Headscale Multi-Tenant Transformation: Full Isolation of ACL, Routes, DNS, and More

I previously wrote an article on headscale unlimited scaling, covering how to transform headscale into a clustered deployment with near-unlimited device capacity.

The core idea is to assign each headscale instance a client_id, and have all instances share a single database or database cluster.

Headscale Series: Building a Headscale Cluster for Near-Unlimited Device Capacity

Today I’d like to share how to transform a single-instance headscale into a multi-tenant deployment (this post focuses mainly on showcasing results rather than deep technical explanation).

Multi-Tenant Transformation

Headscale was originally designed as a single-instance, single-tailnet system. To support multiple tailnets within a single instance, the key is to isolate each tenant’s ACL, tailnet, routes, DNS, and more.

tailnet

Each tenant has its own independent tailnet. The default address pool is 10.64.0.0/10, but it can be customized — for example, changed to 192.168.6.0/24 — depending on your requirements.

A default tenant is reserved in the system. Users who do not need multi-tenancy can keep using headscale as before — all users will be automatically assigned to the default tenant.

ACL

Each tenant has a fully independent ACL with access to the complete set of ACL features.

Routes

Each tenant’s routes are also independent and can be configured separately.

MagicDNS

Host FQDNs follow the format hostname.<tenant_key>.<dns.base_domain>, where dns.base_domain is shared across all tenants.
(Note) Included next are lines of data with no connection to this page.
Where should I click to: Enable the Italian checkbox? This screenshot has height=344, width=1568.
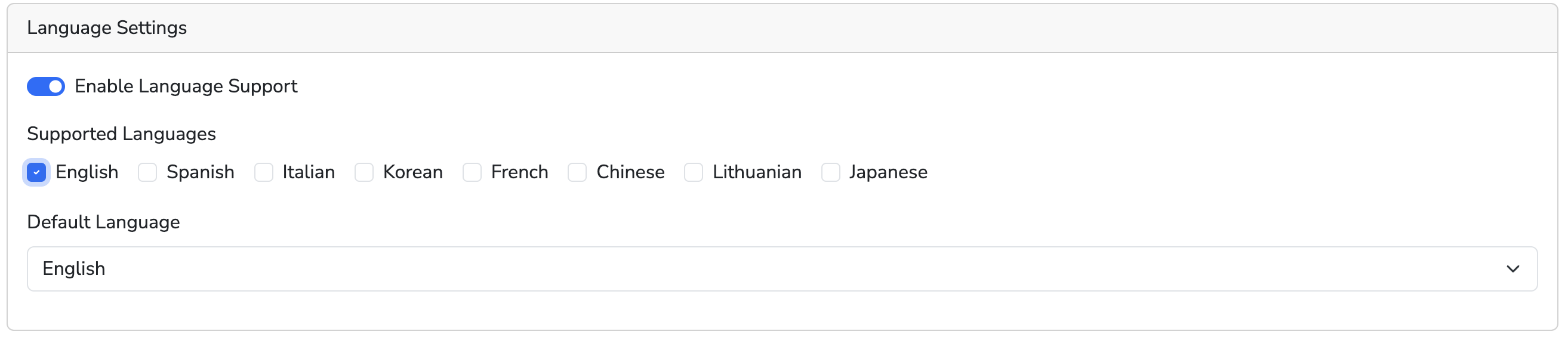(x=264, y=173)
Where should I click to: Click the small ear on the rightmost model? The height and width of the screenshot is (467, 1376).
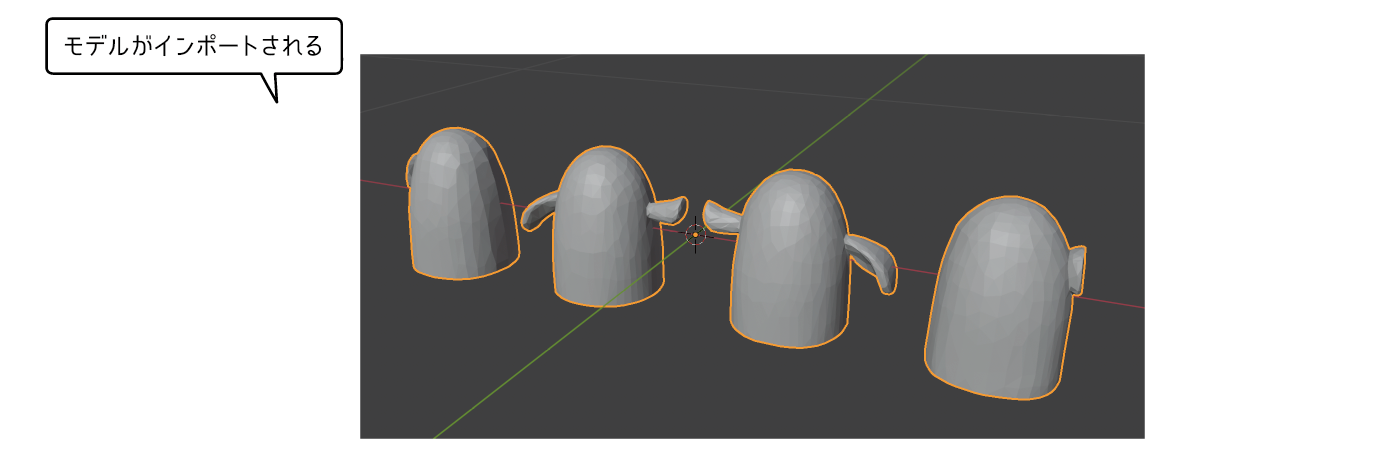click(x=1077, y=270)
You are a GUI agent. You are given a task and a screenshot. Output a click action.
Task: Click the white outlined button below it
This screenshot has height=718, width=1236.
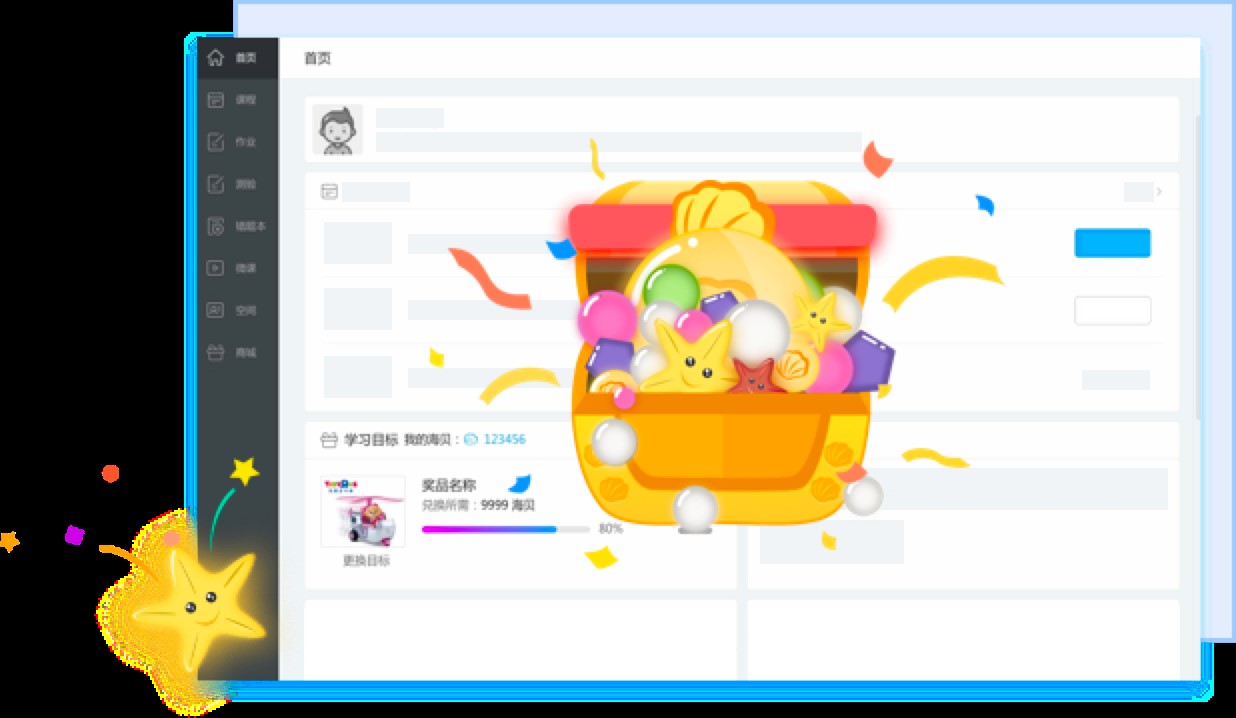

The default tenant uses the default subdomain.

CLI

The command-line tools have been updated to support tenant functionality. Use -t to specify a tenant.

Relay Servers

Each tenant can use the shared relay servers, or configure its own dedicated relay servers for complete isolation from other tenants.

Screenshots

A tenant field has been added to the system to distinguish between tenants.